Rachel Teubner is Research Fellow in Medieval and Early Modern Studies at the Institute for Religion and Critical Inquiry (Australian Catholic University). She was formerly Tibor Wlassics Fellow in Dante Studies at the University of Virginia (UVa), where she completed her PhD in 2018. At UVa she held a graduate teaching fellowship, offering undergraduate instruction in religion and literature, American studies, and the history of Christian thought. From 2011-2013 she worked as Public Engagement Officer at the University of Cambridge, coordinating knowledge exchange networks and supporting the University’s annual festivals. She holds an MAR in Religion and Literature from Yale University and a BA in English and Religion from St. Olaf College.

She is presently revising a first monograph, Practicing Humility: Poetry and Paradox in Dante’s Commedia. Her current research explores the relationship between literary form, ecclesiastical authority and spiritual independence in the lyric writings of early modern laywomen in Europe. Her research focuses on the theological methods and religious claims of medieval and early modern literary texts, with forays into their intertextual relationships with textual sources and textual responses. Her work remains sensitive to feminist analyses of religious thought and culture, and to the constructive possibilities of early modern feminisms and proto-feminisms.

Theo-experiments and (proto) feminisms in Vittoria Colonna, Marguerite of Navarre, and Mary Sidney
ICI Affiliate Project 2019-20

This research project explores the relationship between literary form and religious ingenuity in the works of three early modern laywomen: Vittoria Colonna (c. 1492-1547), Marguerite of Navarre (1492-1549) and Mary Sidney (1561-1621). Drawing on studies that have focused on cloistered women and their responses to constraint and exclusion, I examine lyrics that respond to the Reformed spiritualities and ecclesiastical authorities of their volatile cultural and devotional contexts. These lyrics communicate both their authors’ deference to authorities as well as independence from such authorities (civically, clerically or sexually defined), indicating the literary and theological affirmation extended to women by Reformed teachings.
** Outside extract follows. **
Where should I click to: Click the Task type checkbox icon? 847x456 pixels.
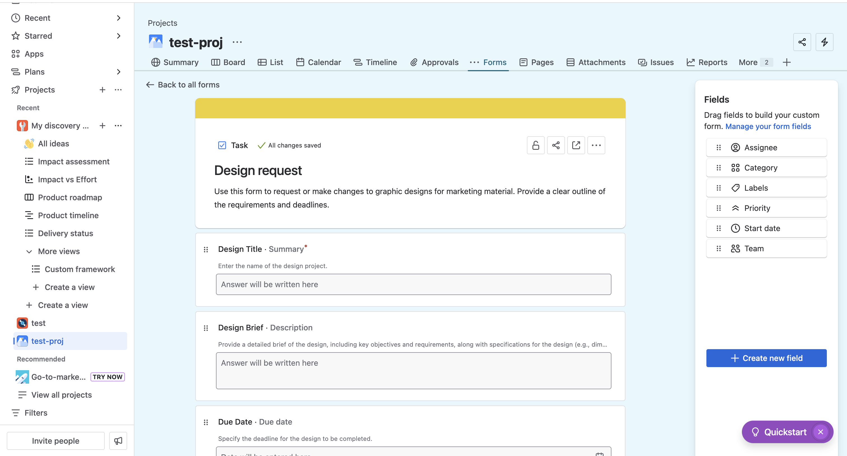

Moreover, they are works demonstrating religious experimentation in both form and content, exploring spiritual possibilities at the same time that they test the boundaries of literary genres. In analyzing these texts, I ask: what is the relationship between power and submission in these expressions of independent spirituality? How does the possibility implicit in the lyric “I” relate to the concern for orthodoxy; i.e., is it symbiotic, or destabilizing? As cultural artefacts, how do these writings disrupt the conventional dichotomy between monotheistic religion and feminist theory; and what sort of feminism, or proto-feminism, do these projects constitute?